William Castle – The Work of the Legendary Horror Director
I have watched over fifteen horror films in the last two weeks. My teeth are soar and no doubt covered with cavities from the handfuls of candy corn I’ve been shoveling in my mouth. And the street I live on is lined with carved jack-o-lanterns and piles of dead leaves, which gives it a strikingly eerie resemblance to the fictional small town of Haddonfield Séries Netflix , IL. These three observations can only mean one thing; Halloween is right around the corner. Yes, that magical holiday that somehow seems to get more and more awesome every year despite growing out of trick r’ treating almost two decades ago. And even though I absolutely love dressing up and decorating for a Halloween bash and am very partial to candy, my favorite element of this seasonal celebration is no doubt all about the cinema.
Every year, I try to see as many horror films as I possibly can during the month of October leading up to All Hallows Eve. And with the number of movies that I have seen (trust me, it’s a lot), I can have a rather tricky time trying to find ones that I haven’t seen yet. What once called for me pacing up and down the horror section of my local video store for an hour picking random movies I’ve never heard of that sound interesting, has now been replaced with me spending that same hour browsing on Netflix. This year, I decided to go pretty far back on the timeline and take a break from all of the torture-porn garbage that has been getting released these past couple of years. Don’t get me wrong, as tempting as it was to see Saw 17: The Bride of Jigsaw’s Cousin, I instead decided to visit the work of an old horror legend.

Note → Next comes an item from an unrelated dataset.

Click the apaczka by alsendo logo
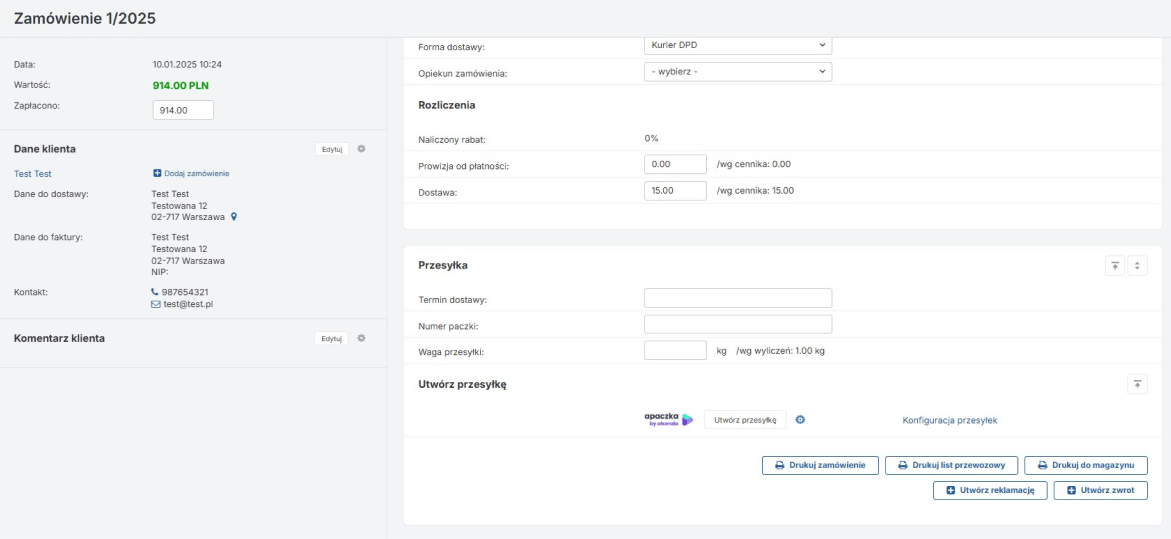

That legend being none other then the “King of the Gimmick” himself. The Godfather of the B -Movie; Mr. William Castle. Thanks to the recent release of the William Castle Film Collection, the 5-disc DVD set that includes eight of the director’s finest contributions to the world of cinema, everyone now has the privilege of rediscovering one of the first film directors that understood that being scared and having fun go hand-in-hand when watching a fright film.
With over fifty movies on his resume, it’s a shame William Castle’s name doesn’t come up as frequently as Hitchcock’s or Argento’s when discussions arise on the icons of the horror genre. Don’t get me wrong, his movies were never celluloid perfection or anything like that. But certain classics like Straigh-Jacket, Mr. Sardonicus and many others possessed a campy flare that most horror buffs can’t help but pleasantly enjoy.
Having a background in theatre production, William Castle (then known as William Schloss before changing his last name to the German translation of the word; castle) moved to Hollywood at the age of 23. After using his irresistible charm to become acquainted with the great Orson Welles, he was able to get work as an assistant for the infamous director. He was even the first person to take interest in the property that would soon become The Lady From Shanghai, one of Welles’ finest movies. Watching filmmakers like Welles in action day after day gave Castle an overwhelming desire to be a director himself.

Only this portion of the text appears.